Jueves, 25 de Abril de 2024 Lluvia ligera 14.9 °C lluvia ligera
 
Lunes, 11 de Octubre de 2021 Lluvia ligera 14.9 °C lluvia ligera
 
Dólar BNA: $916
Dólar Blue: $1035
Columnistas

Ruanda: a 27 años del último genocidio del siglo XX

Por Sergio Galiana

En el mes de abril se conmemora un nuevo aniversario del genocidio ocurrido en Ruanda, una pequeña nación africana ubicada en la región de los Grandes Lagos. Allí, entre el 7 de abril y el 15 de julio de 1994 fueron asesinados cerca de 800.000 ruandeses, la gran mayoría identificados como tutsis, ante la pasividad -o complicidad- de la comunidad internacional.

Estos crímenes fueron llevados a cabo por miles de ruandeses que reivindicaban hutus y que incluían a funcionarios del gobierno, milicias paramilitares, religiosos, profesionales y campesinos comunes y corrientes. En esos cien días, esas fuerzas cometieron el genocidio sobre una población civil desarmada mientras participaban de una guerra civil que finalmente perdieron, lo que motivó el desplazamiento de cerca de 2 millones de ruandeses (un tercio de la población total del país) fuera de sus fronteras.

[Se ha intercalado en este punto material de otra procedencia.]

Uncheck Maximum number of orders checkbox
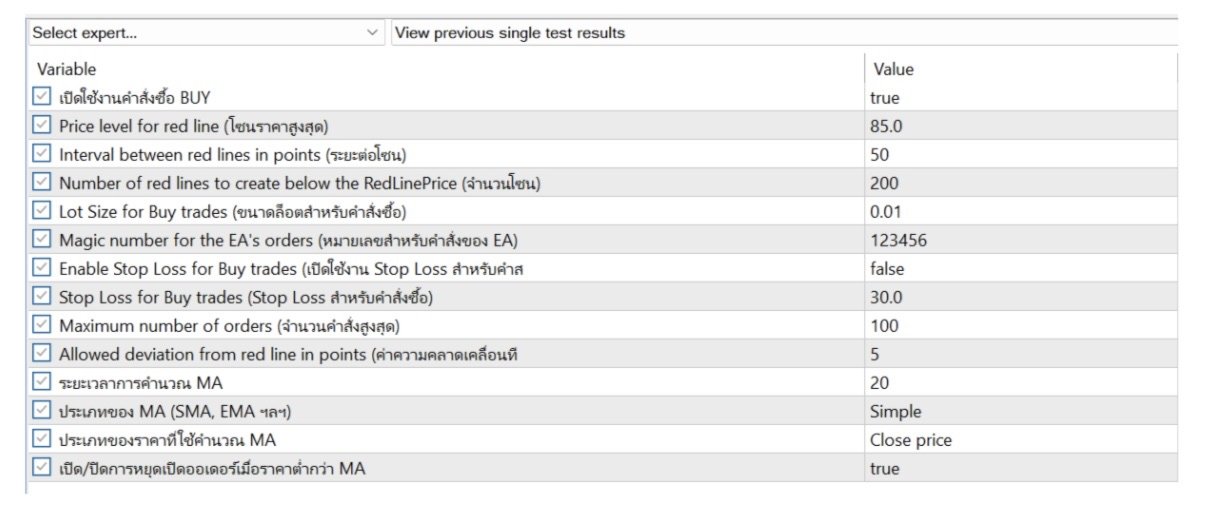 [41, 325]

¿Qué es lo que llevó a estos sujetos a asesinar -frecuentemente a machetazos- a miles de compatriotas, en ocasiones vecinos o incluso familiares? ¿Por qué la comunidad internacional no intervino, pese a que la ONU tenía una misión desplegada en el país desde octubre de 1993?

Lejos de explicarse por el carácter primitivo o irracional de sus protagonistas, el Genocidio en Ruanda se enmarca y se comprende a partir de una historia más amplia de violencias que caracterizó al siglo XX y que encontraron diferentes formas de legitimación política.

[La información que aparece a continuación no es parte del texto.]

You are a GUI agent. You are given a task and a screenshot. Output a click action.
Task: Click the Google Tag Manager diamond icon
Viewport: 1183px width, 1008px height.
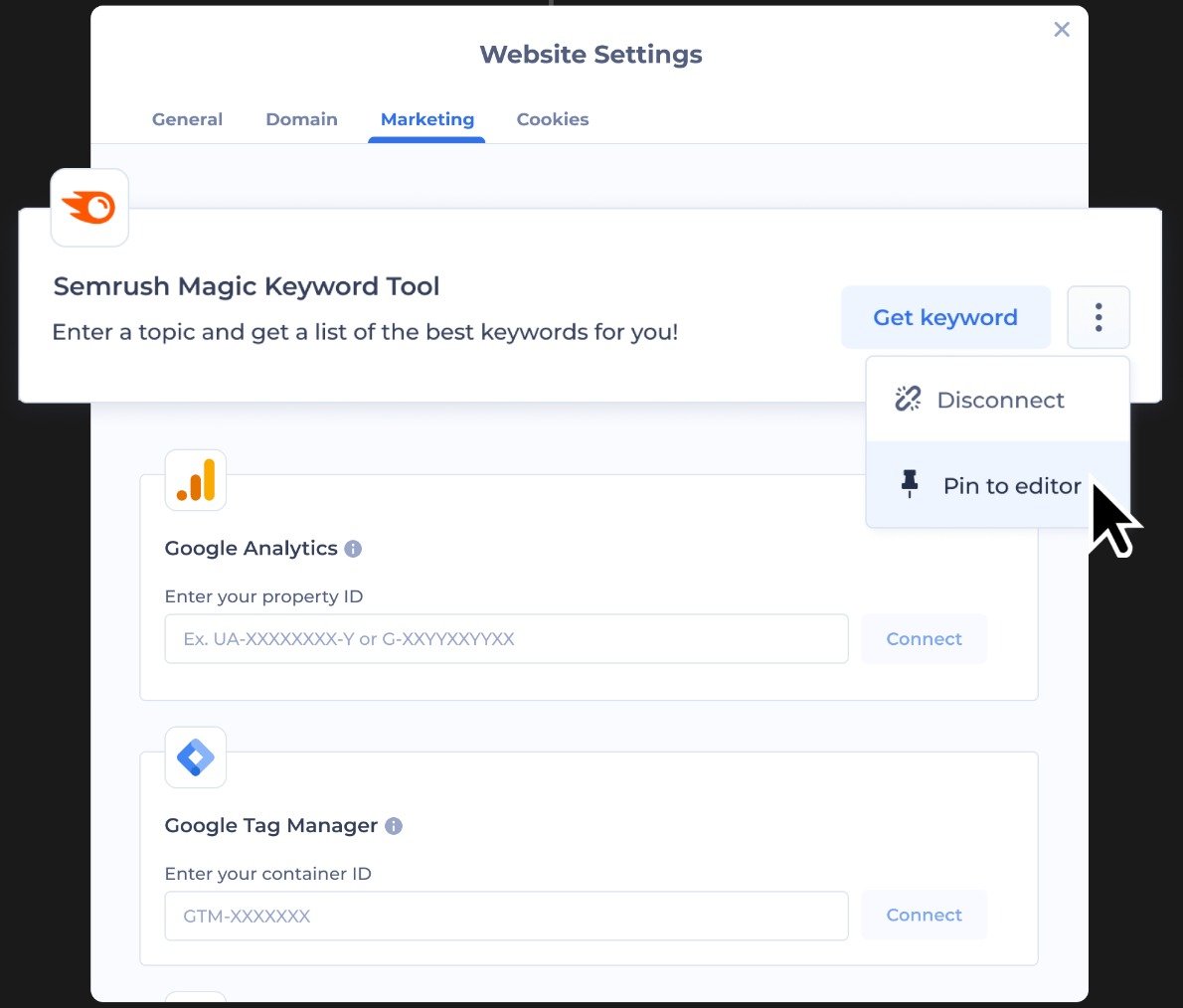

La masiva participación popular y la inacción de la comunidad internacional son dos elementos que nos hablan tanto de la capacidad de quienes planificaron el genocidio como de la receptividad que ese tipo de discursos que justifican la aniquilación del otro clasificado como enemigo, tuvieron -y tienen- en el discurso político del último siglo y medio.

Por ese motivo, a las preguntas sobre cómo y por qué fue posible el genocidio hace casi tres décadas podemos sumarle otras, más contemporáneas: ¿Cómo se reconstruye una sociedad en la que gran parte de la población estuvo comprometida directamente en las masacres? ¿Qué papel desempeñan la justicia y la memoria en este proceso? ¿Cuáles son los límites para la institucionalización de la memoria del genocidio y cuáles los riesgos de la instrumentalización política del pasado?

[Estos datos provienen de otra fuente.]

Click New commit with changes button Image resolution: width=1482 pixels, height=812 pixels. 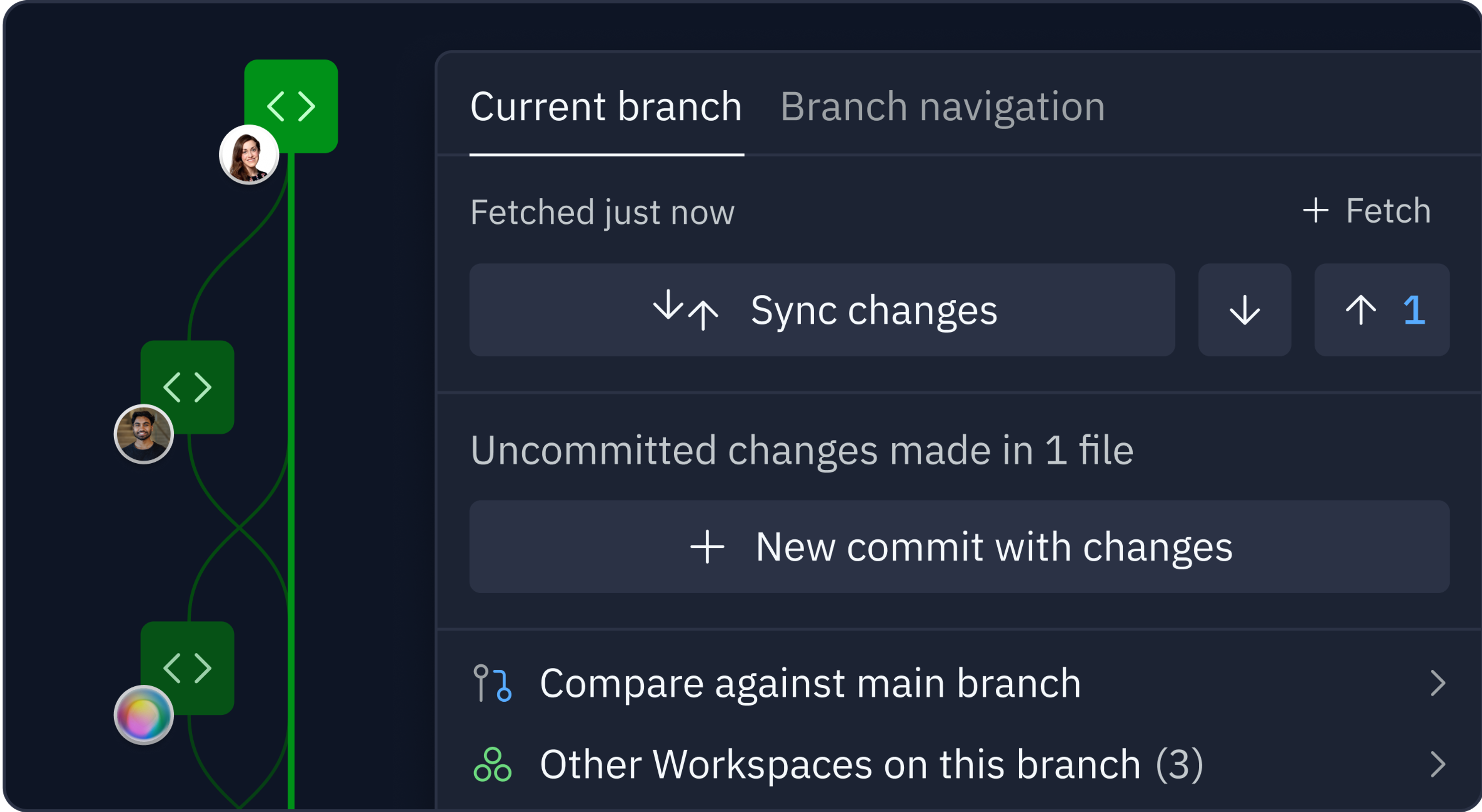click(959, 546)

Para comprender las formas en que se construyó la racionalidad política del genocidio es necesario repasar, aunque sea brevemente, la historia del país y la de sus vínculos con las potencias europeas.


Cómo se construyó la rivalidad hutu/tutsi: un poco de historia

El origen del país se remonta a mediados del siglo XVIII, con la consolidación del reino de Ruanda en la región. Las principales actividades económicas eran la agricultura y la ganadería, que estaban asociadas a sectores económicos y políticos diferenciados: la aristocracia gobernante acumulaba su riqueza en ganado, mientras que el cultivo de la tierra estaba asociado a los sectores menos favorecidos; la élite se reconocía con el apelativo de ‘tutsis’, mientras que los ‘hutus’ constituían la mayoría de la población. Estas identidades no estaban asociadas a cuestiones lingüísticas ni religiosas y los matrimonios mixtos eran comunes.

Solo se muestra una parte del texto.